Outstanding Company Equity Securities definition

Outstanding Company Equity Securities means (a) the Company Ordinary Shares outstanding immediately prior to the Effective Time (after giving effect to the Conversion) and (b) the Company Ordinary Shares that, immediately prior to the Effective Time, are issuable upon exercise or vesting in full of the Vested Company Options.
Outstanding Company Equity Securities means (a) the Newco Shares outstanding immediately prior to the Third Effective Time (after giving effect to the Pre-Closing Exchange) and (b) the Net Vested Option Shares.
Outstanding Company Equity Securities means (a) the Company Common Shares outstanding immediately prior to the Starship Effective Time (assuming the conversion of the Company Preferred Shares into Company Common Shares immediately prior to the Starship Effective Time) and (b) the Company Shares that, immediately prior to the Starship Effective Time, are issuable upon (x) exercise in full of all Company Options (whether or not vested or currently exercisable), (y) exercise in full of all Company Warrants and (z) settlement in full of all Company RSUs (whether or not vested).

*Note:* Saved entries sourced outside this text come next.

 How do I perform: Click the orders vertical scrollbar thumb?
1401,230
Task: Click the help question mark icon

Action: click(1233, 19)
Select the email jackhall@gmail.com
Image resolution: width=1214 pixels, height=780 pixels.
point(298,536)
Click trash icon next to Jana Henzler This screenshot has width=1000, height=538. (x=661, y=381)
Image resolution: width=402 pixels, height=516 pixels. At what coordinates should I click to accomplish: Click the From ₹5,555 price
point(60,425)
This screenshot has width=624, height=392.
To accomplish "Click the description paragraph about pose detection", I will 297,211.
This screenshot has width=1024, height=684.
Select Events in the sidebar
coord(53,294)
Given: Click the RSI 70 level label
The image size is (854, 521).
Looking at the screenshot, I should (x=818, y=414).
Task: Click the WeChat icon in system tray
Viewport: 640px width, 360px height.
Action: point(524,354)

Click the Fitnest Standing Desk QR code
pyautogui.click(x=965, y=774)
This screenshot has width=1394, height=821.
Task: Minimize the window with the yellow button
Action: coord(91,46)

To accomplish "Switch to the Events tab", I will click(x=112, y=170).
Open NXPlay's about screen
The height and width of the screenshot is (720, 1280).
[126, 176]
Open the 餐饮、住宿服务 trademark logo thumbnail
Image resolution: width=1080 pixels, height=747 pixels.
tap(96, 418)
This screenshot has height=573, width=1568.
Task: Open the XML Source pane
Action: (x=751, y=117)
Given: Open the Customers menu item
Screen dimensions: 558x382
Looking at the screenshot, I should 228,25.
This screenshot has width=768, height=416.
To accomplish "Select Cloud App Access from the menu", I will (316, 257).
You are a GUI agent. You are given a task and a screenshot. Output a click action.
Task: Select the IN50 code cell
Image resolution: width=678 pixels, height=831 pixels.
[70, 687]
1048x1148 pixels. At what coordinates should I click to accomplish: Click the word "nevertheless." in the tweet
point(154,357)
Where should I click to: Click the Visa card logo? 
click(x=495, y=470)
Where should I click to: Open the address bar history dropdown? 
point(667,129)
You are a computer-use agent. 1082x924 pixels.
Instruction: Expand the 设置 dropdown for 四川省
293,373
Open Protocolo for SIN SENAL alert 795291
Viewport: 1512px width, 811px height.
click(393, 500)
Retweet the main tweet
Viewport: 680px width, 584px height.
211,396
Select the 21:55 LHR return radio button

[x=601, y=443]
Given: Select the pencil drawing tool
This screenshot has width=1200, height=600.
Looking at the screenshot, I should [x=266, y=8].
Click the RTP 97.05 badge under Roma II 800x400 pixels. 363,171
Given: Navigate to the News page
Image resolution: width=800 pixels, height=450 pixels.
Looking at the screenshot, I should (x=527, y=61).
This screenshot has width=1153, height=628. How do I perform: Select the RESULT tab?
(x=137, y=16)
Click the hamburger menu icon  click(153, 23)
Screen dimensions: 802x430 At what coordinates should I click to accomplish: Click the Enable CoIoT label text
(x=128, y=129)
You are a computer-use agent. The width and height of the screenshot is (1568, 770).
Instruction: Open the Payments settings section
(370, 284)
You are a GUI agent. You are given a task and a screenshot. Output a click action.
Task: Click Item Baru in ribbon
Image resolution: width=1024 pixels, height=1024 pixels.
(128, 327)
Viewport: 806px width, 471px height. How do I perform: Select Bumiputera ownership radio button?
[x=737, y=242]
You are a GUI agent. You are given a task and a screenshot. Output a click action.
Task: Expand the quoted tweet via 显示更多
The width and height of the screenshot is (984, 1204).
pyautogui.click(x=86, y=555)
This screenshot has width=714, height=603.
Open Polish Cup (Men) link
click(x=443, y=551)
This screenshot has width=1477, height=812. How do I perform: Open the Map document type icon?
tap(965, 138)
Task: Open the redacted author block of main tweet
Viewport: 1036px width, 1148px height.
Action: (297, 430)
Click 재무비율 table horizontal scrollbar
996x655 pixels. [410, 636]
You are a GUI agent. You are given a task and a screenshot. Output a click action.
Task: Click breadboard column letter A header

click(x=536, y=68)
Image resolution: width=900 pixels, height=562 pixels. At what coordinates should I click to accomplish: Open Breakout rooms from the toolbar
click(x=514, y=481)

Examples of Outstanding Company Equity Securities in a sentence

  • April 12, 2021 Page 2 example, some, but not all, of these variables are Exchange Ratio, Equity Value, Cashout Vested Company Options, Per Share Merger Consideration Value, Per Share Cash Consideration, the number of instruments (e.g., shares, warrants, options, RSUs, Outstanding Company Equity Securities, etc.), and aggregate per share exercise price for company warrants and options.

  • Unless otherwise provided herein, no interest shall be paid or shall accrue on any Company Stockholder Cash Consideration payable to a holder of Outstanding Company Equity Securities.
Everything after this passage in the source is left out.